Throughput ( $T_q$ ) is measured by number (in Millions) of Q values/samples calculated per second (MS/s). Our pipelined architecture ensures that after the first iteration, the Q values are output every clock cycle. Figure 6 presents the throughput achieved by varying the state size  $|S|$  and fixing the action size to 8 for both Q-Learning and SARSA. As evident from Figure 6, we achieve a consistent throughput of around 180 MS/s. The high throughput is sustained even on very large state space due to the efficiency of our architecture design in which the logic and DSP utilization does not increase significantly. Please note that the clock speed and hence the throughput starts decreasing for extremely large state space i.e. state-space of more than 100k. This is to be expected because for such large state space more than 50% of the BRAM would be fully utilized and this in itself puts a huge pressure on the FPGA device and hence degrades the clock speed.

#### E. Comparison with CPU implementation

|      | exp.    | $ S =64$ | $ S =1024$ | $ S =16384$ | $ S =262144$ |
|------|---------|----------|------------|-------------|--------------|
| CPU  | $ A =4$ | 105.5K   | 91.41K     | 74.17K      | 157.85K      |
| FPGA | $ A =4$ | 189M     | 187M       | 181M        | 156M         |
| CPU  | $ A =8$ | 105.89K  | 88.7K      | 70.25K      | 15.2K        |
| FPGA | $ A =8$ | 189M     | 186M       | 179M        | 153M         |

\* K: Thousands of Samples/s; M: Millions of Samples/s;

TABLE II: Throughput comparison with CPU

We run the Q learning algorithm on Intel Core i5 processor, and compare the achieved throughputs for different state-action sizes with FPGA implementation. For the CPU baseline, we run a python program in which the Q values are stored in a nested dictionary and are indexed by state coordinates tuples and actions. As evident from Table II, our design achieves a significantly higher throughput than CPU implementation. This is due to: (1) Q learning, essentially being a sequential algorithm, is executed in a sequential loop on CPU, not able to exploit much parallelism; (2) The limited cache size on processor (256KB L2 and 6MB L3) cannot hold all data in Q Table and rewards Table, the performance is therefore bounded by off-chip data accesses. On FPGA there is abundant on-chip

memory which provides low access-latency to all the Q values and rewards.

#### F. Comparison with State of the Art

We compare our results with [11] which implements a Q-learning algorithm on FPGA. They conducted experiments on the Virtex 6 FPGA device. For fair comparison we also implemented our design on Virtex 7 FPGA device which has similar characteristics. Compared to [11] our resource utilization is very low for the same state-action size. For 132 state, 4 actions the design in [11] fully utilized the DSP and logic on the FPGA device. For the same state space with 8 action we only used 4 DSP (4 multipliers) and used  $\approx 1\%$  of logic. For the same state-action size, our throughput was more than 180 million samples per second (MS/s), which is more than  $15\times$  higher than the throughput observed by [11].
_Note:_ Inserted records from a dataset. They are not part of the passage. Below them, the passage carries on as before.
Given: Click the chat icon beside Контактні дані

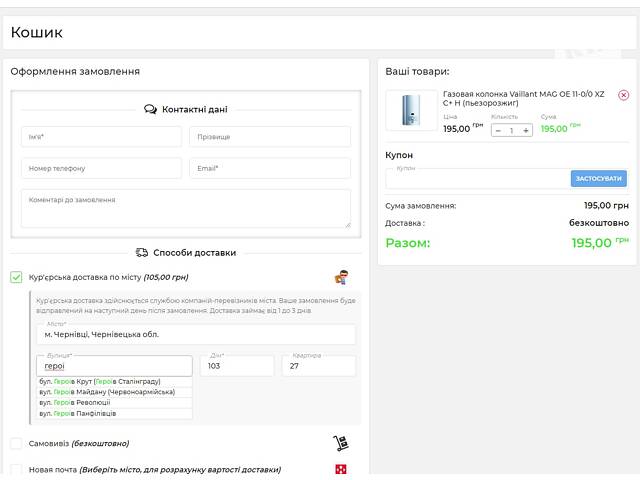Looking at the screenshot, I should 150,110.
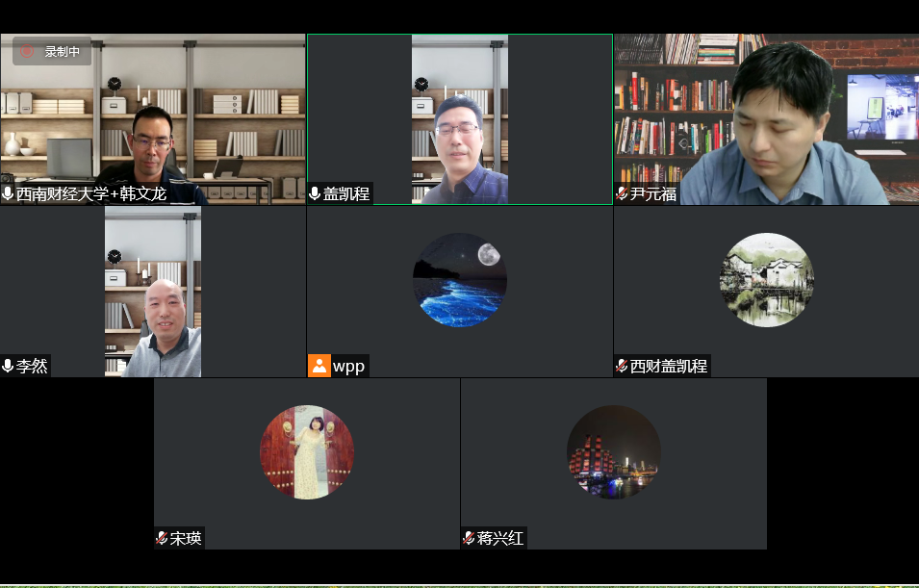
Task: Click microphone icon beside 西南财经大学+韩文龙
Action: pyautogui.click(x=8, y=194)
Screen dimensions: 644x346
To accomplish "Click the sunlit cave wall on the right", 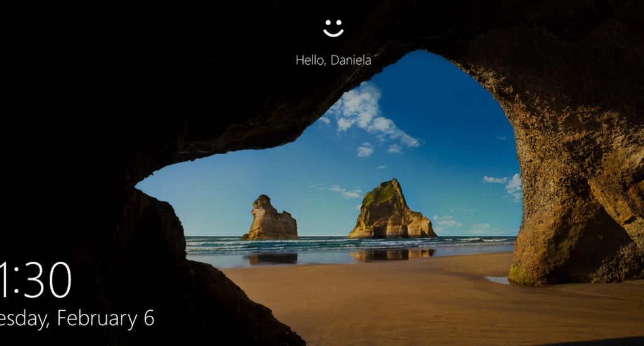I will click(x=566, y=157).
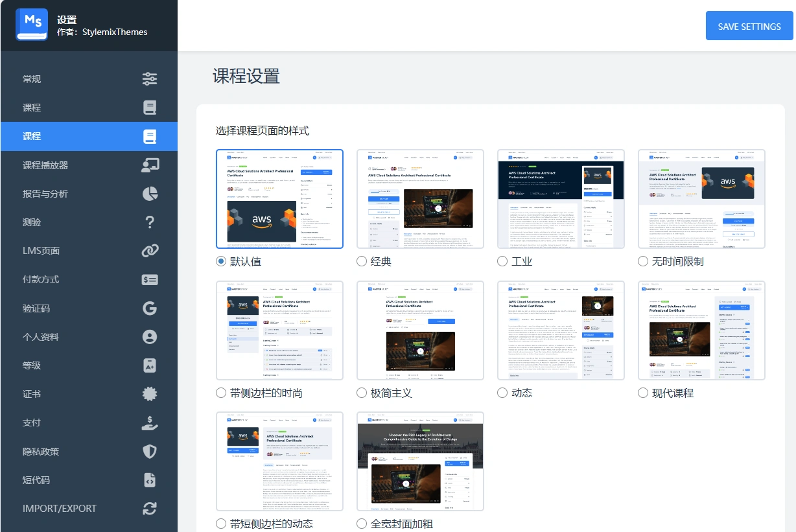Open 付款方式 via its payment icon
This screenshot has width=796, height=532.
(150, 279)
The limitation of their design is the use of a finite state machine for each state-action pair. Thus, the number of multipliers required by their design is equal to the number of state-action pairs. However, as in any given iteration the Q value of only one state-action pair is updated, this leads to a lot of wasted computation by their design. Our pipelined architecture eliminates these wasted computations resulting in low resource utilization and high scalability. Moreover, the use of  $Q_{\max}$  table further optimizes the amount of computation required. Figure 7 compares the number of DSPs used in our design and the state-of-the-art design [11] for same state-action pair size.



Fig. 7: Comparison of the number of DSPs used in baseline [11] and QTAccel.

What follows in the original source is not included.